Demirkent, bu durumda HDP’yi legal organ görmekte birleşen Millet İttifakı cephesinin AK Parti ve MHP’ye karşı elini güçlendirmesi gerektiğini öngörüyor. Bunun için öncelikle HDP’nin tutuklu eş genel lideri Selahattin Demirtaş’ın hür bırakılması için ortak hal alınabileceğini lisana getiriyor.
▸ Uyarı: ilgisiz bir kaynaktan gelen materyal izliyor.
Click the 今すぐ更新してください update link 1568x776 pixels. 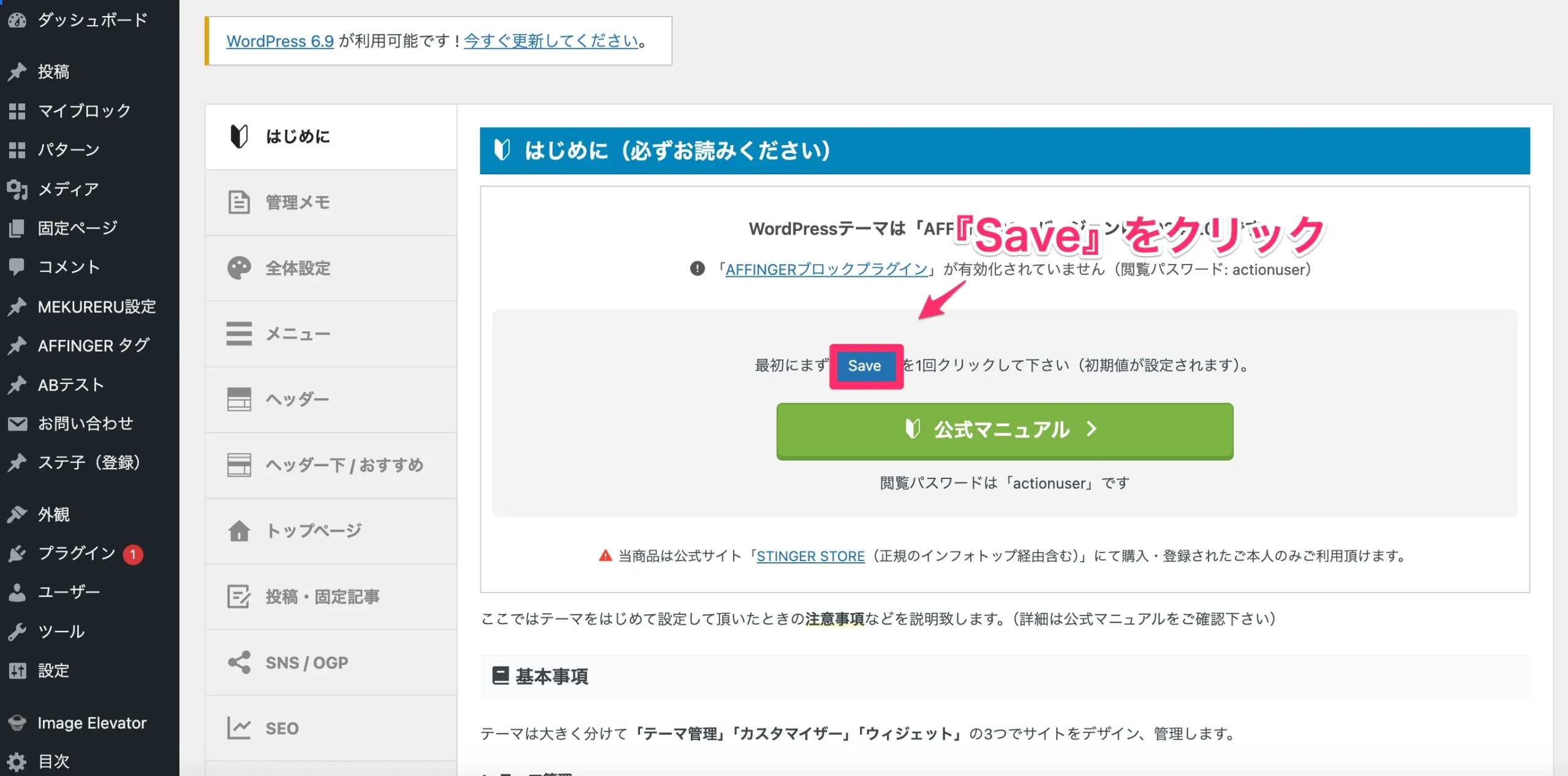pyautogui.click(x=551, y=41)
Pekala AK Parti, “Kürt sorunu yoktur” diyen MHP’yi tolere ederek mi yoluna devam edecek? Siyaset Bilimci Barış Doster, “Başka bahislerde da görüş ayrılıkları yaşadılar lakin AK Parti ile MHP hem siyaseten hem de matematiksel olarak birbirine gereksinim duyan iki parti. AK Parti, başka görüş ayrılıklarını tolere ettiği üzere bu mevzudaki görüş ayrılıklarını da tolere edecektir. İki parti Kürt sorunu ve tahlili kaynaklı bir çatlak yaşamayacaktır” öngörüsünde bulunuyor.